Observability — Junior Interview Questions¶

Collection: System Design · Level: Junior · Section 24 of 42 Goal: Confirm you can explain the three pillars of observability, turn vague "is it healthy?" questions into measurable signals (SLIs, SLOs, error budgets), apply the RED and USE methods to pick the right metrics, follow a request across services with distributed tracing, and reason about how telemetry is collected, stored, and turned into alerts that a human can act on.

Observability is the difference between "the site feels slow" and "the checkout service's p99 latency tripled at 14:03 because its database connection pool saturated." A junior answer here is one that names concrete signals and tools — OpenTelemetry, Prometheus, Jaeger, the ELK stack — and that distinguishes monitoring (watching things you already knew to watch) from observability (being able to ask new questions of a running system without shipping new code). Each question lists what the interviewer is really probing, a model answer, and often a follow-up they will ask next.

Contents¶

Logs, Metrics, Traces — the Three Pillars
SLO / SLI / Error Budgets
RED & USE Methods
Distributed Tracing
Metrics Pipelines
Log Aggregation
Alerting & On-Call
Rapid-Fire Self-Check

1. Logs, Metrics, Traces — the Three Pillars¶

Q1.1 — What are the three pillars of observability, and what is each good for?¶

Probing: Do you know all three and when to reach for each? Juniors often conflate logs and metrics.

Model answer:

Pillar	What it is	Best at	Weak at	Example tool
Metrics	Numeric measurements aggregated over time (counters, gauges, histograms)	Cheap dashboards & alerts; "is something wrong, and how much?"	Cardinality limits; can't tell you which request failed	Prometheus, Grafana
Logs	Timestamped, often structured records of discrete events	Deep detail on one event; "what exactly happened here?"	Expensive to store/query at volume; hard to aggregate	ELK (Elasticsearch/Logstash/Kibana), Loki
Traces	The path of a single request across services, as timed spans	"Where in the call graph did time go / did it break?"	Sampling means you may not have the trace you want	Jaeger, Tempo, Zipkin

The shorthand: metrics tell you something is wrong, traces tell you where, and logs tell you why. A good investigation usually flows metric → trace → log, zooming from aggregate to a single line of detail.

Follow-up: "Why not just log everything and compute metrics from logs?" → Because logs are far more expensive to store and query at scale.

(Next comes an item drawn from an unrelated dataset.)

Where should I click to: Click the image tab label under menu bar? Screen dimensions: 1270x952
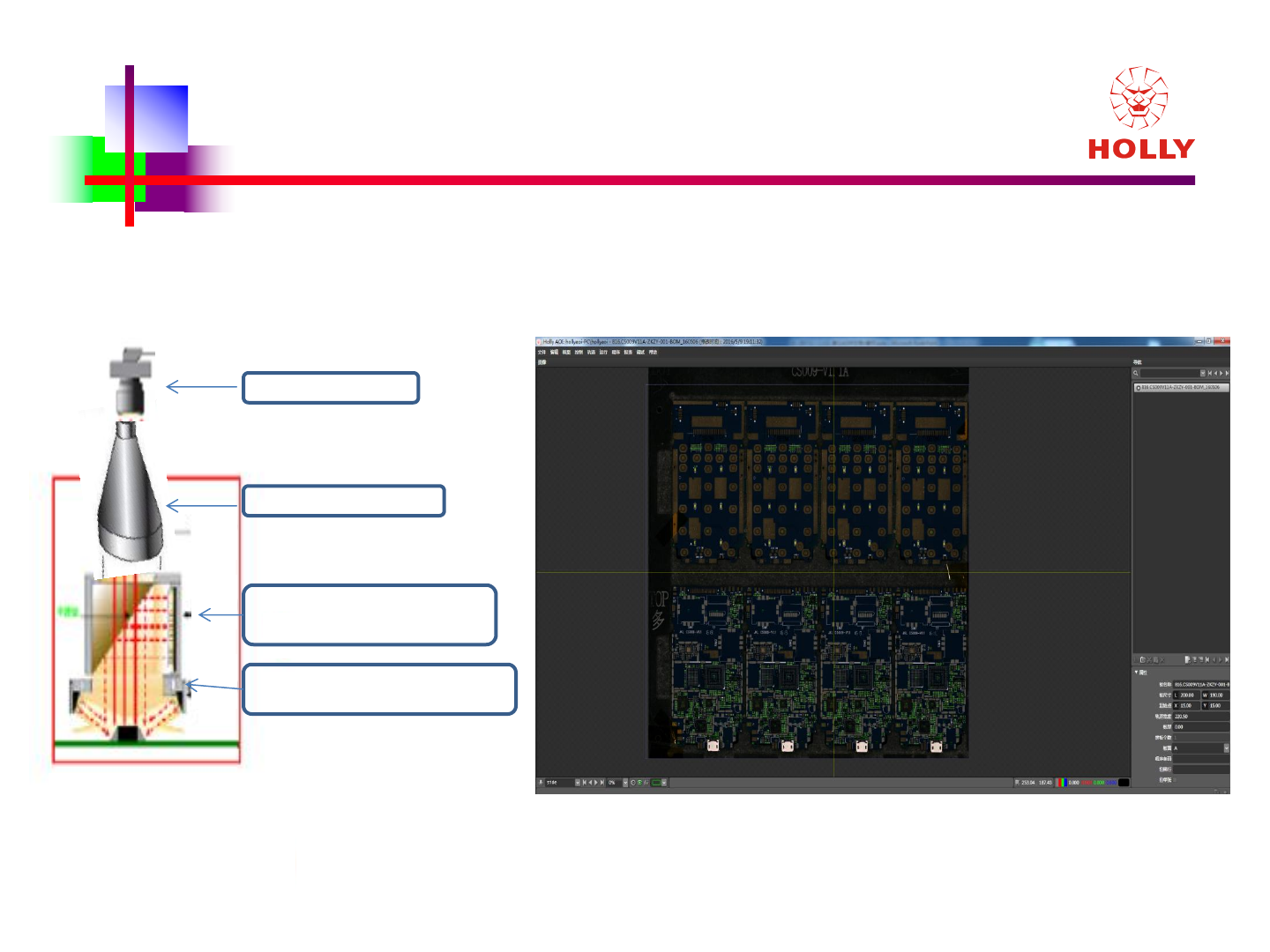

Computing a p99 latency by scanning billions of log lines is slow and costly; a pre-aggregated histogram answers it in milliseconds. Logs and metrics are complementary, not substitutes.

Q1.2 — What's the difference between monitoring and observability?¶

Probing: Conceptual maturity — these words are often used loosely.

Model answer: Monitoring is watching a predefined set of signals you already decided matter — CPU, error rate, a dashboard you built in advance. It answers known questions. Observability is a property of the system: having rich enough telemetry (high-cardinality, well-structured) that you can ask new questions about its internal state after the fact, without deploying new code — e.g., "show me latency just for users in Germany on the new app version." Monitoring catches the failures you anticipated; observability helps you debug the ones you didn't.

Q1.3 — What does "structured logging" mean and why does it matter?¶

Probing: Practical logging hygiene.

Model answer: Structured logging emits each log entry as machine-parseable key–value data — typically JSON — instead of a free-text string. So instead of "User 42 failed login from 1.2.3.4" you emit {"event":"login_failed","user_id":42,"ip":"1.2.3.4","ts":"..."}. It matters because you can then query and aggregate logs ("count login_failed by ip") instead of writing fragile regexes against prose. It also pairs naturally with correlation IDs (a trace_id field) so logs can be tied back to a specific request.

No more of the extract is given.